### Assignment
Find "Viewport: 1068px width, 727px" and "1024x1024 pixels." in the records below. Copy the lines holding them and every line between, exactly, and no others.

(Records from a data collection)
<<<<

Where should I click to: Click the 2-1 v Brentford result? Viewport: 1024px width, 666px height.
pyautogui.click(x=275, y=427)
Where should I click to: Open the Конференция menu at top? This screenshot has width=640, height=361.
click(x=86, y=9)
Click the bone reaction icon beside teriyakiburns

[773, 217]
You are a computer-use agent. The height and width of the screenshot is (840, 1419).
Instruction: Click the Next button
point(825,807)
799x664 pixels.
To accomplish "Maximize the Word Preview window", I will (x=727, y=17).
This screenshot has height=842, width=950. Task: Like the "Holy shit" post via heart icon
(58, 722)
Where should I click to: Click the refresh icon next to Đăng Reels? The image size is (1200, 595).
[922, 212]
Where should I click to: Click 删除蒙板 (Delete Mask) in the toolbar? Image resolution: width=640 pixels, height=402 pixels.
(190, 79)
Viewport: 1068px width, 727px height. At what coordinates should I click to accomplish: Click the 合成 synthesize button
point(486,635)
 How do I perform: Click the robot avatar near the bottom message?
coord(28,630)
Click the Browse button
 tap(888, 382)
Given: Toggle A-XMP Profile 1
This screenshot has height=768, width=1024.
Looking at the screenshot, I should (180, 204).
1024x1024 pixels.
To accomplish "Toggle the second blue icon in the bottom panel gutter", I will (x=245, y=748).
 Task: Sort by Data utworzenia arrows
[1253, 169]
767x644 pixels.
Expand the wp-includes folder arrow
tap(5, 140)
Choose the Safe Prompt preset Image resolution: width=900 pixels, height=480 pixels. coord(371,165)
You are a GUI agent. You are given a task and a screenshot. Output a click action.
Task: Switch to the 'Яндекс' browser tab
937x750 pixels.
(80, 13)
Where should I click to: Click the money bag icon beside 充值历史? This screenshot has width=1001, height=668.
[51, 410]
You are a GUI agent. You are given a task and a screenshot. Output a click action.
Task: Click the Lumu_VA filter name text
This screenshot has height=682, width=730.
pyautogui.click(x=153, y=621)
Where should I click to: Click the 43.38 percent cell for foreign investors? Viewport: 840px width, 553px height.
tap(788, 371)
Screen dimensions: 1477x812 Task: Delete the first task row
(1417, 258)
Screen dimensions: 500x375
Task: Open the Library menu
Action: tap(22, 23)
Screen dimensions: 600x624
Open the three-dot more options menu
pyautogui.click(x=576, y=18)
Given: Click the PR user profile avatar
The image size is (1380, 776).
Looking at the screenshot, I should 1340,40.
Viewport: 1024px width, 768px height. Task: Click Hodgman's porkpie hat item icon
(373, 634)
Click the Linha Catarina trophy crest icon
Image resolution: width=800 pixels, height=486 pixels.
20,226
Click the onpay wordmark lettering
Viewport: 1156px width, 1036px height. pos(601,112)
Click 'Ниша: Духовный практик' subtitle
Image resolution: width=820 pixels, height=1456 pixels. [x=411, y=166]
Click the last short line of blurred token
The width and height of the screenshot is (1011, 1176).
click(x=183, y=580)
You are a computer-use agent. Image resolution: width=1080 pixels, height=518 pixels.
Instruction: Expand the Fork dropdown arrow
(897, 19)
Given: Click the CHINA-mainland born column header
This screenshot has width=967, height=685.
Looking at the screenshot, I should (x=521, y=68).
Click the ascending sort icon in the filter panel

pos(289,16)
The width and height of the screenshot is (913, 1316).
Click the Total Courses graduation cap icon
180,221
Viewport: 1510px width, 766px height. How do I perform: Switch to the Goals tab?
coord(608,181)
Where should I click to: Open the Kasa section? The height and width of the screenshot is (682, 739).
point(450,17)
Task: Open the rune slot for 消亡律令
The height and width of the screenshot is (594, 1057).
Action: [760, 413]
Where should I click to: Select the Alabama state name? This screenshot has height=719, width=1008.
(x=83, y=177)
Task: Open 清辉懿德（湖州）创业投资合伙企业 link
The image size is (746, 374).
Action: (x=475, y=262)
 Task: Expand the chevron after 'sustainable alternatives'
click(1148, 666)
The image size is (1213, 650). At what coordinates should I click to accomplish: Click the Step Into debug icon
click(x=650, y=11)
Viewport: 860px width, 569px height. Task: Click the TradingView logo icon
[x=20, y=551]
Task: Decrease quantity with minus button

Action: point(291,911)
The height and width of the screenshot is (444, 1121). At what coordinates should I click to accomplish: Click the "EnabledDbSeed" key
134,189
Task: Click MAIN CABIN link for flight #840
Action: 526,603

>>>>

### Completed task
Viewport: 1068px width, 727px height. At what coordinates should I click to accomplish: Click the 合成 synthesize button
point(486,635)
 How do I perform: Click the robot avatar near the bottom message?
coord(28,630)
Click the Browse button
 tap(888, 382)
Given: Toggle A-XMP Profile 1
This screenshot has height=768, width=1024.
Looking at the screenshot, I should (180, 204).
1024x1024 pixels.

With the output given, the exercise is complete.